Alla fine mancheranno soltanto i classici Tarallucci col vino. Ma non è detto che non spuntino fuori. Si concluderà probabilmente con una lettera di scuse di Stefano Bandecchi all’ormai ex assessore regionale alla sanità – formalmente in carica per gli affari correnti in attesa della nuova giunta- Luca Coletto il processo per diffamazione intentato da quest’ultimo verso il sindaco di Terni. A questa seguirà il ritiro della Querela da parte del leghista.
La vicenda si riferisce al 2022 (notificata però il febbraio scorso al sindaco dalla Procura) scorso quando Bandecchi, sempre in relazione alla vicenda stadio-clinica, disse di Coletto che era “uno che non ha mai lavorato in vita sua” . Era il periodo dei nervi tesissimi fra Regione e Comune, con la prima che teneva ancora bloccato il progetto in forza del parere negativo della conferenza dei servizi e il primo cittadino, allora ancora soltanto aspirante tale e presidente della Ternana, durante la conferenza stampa di presentazione della sua candidatura si lasciò andare ad una delle sue solite esternazioni a gamba tesa. Coletto rispose querelando il sindaco, ma da allora le cose sono cambiate soprattutto politicamente.

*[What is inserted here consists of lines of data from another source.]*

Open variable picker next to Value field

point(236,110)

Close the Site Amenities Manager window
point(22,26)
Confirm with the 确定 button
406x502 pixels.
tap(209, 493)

La prima udienza del procedimento, avviato dopo una citazione diretta a giudizio da parte della procura della Repubblica di Terni, si è tenuta nei giorni scorsi di fronte al tribunale in composizione monocratica, presieduto dalla giudice Simona Tordelli, con il pubblico ministero d’udienza presente in aula. Bandecchi non ha presenziato, ma è stato rappresentato dai suoi avvocati difensori, Carlo Pacelli e Giorgio Panebianco.
L’udienza è stata breve e non ha visto la costituzione di parti civili. La prossima seduta è stata fissata per il 18 dicembre, con l’obiettivo di permettere alle parti di approfondire alcuni aspetti tecnici e sostanziali del procedimento. Coletto però ha annunciato di voler ritirare la querela, se il sindaco si scuserà appunto con una lettera. Potenza dell’accordo stretto politicamente prima delle regionali fra Alternativa Popolare e il centrodestra, verrebbe da dire. La lettera di scuse arriverà davvero? Non resta che attendere.